Format the lines in the rows below as a Markdown table with the columns No. and Text, numbering each line and omitting blank lines. Start at the line containing "Locate an element on the screen. Image" and end with the line containing "What do you see at coordinates (135, 89)", including both.

GIVEN INFORMATION:

^^^^^^^^

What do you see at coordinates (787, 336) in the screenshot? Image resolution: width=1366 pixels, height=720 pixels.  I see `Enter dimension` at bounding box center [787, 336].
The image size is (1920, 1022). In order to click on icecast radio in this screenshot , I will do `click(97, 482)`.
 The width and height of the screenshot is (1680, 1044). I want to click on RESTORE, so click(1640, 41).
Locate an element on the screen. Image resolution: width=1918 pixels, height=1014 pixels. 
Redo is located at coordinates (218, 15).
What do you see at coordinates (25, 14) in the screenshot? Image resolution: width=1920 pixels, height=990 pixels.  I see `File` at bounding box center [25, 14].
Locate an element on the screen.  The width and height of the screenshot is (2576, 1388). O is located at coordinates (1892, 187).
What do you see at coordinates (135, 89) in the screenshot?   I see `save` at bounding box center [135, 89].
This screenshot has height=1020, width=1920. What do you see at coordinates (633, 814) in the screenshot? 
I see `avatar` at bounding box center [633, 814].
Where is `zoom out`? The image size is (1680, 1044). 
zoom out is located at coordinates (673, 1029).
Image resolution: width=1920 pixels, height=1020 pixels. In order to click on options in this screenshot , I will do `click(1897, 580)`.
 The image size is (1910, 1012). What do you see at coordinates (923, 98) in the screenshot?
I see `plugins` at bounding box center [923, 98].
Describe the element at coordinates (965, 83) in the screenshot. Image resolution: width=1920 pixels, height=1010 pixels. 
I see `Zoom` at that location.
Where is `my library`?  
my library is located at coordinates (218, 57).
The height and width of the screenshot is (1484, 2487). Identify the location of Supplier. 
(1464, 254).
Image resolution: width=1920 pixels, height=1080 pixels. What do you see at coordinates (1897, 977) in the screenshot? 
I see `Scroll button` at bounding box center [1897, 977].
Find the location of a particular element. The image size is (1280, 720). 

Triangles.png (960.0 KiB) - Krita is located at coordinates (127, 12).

^^^^^^^^

WRITTEN REPLY:
| No. | Text |
|---|---|
| 1 | Locate an element on the screen. Image resolution: width=1918 pixels, height=1014 pixels.  |
| 2 | Redo is located at coordinates (218, 15). |
| 3 | What do you see at coordinates (25, 14) in the screenshot? Image resolution: width=1920 pixels, height=990 pixels.  I see `File` at bounding box center [25, 14]. |
| 4 | Locate an element on the screen.  The width and height of the screenshot is (2576, 1388). O is located at coordinates (1892, 187). |
| 5 | What do you see at coordinates (135, 89) in the screenshot?   I see `save` at bounding box center [135, 89]. |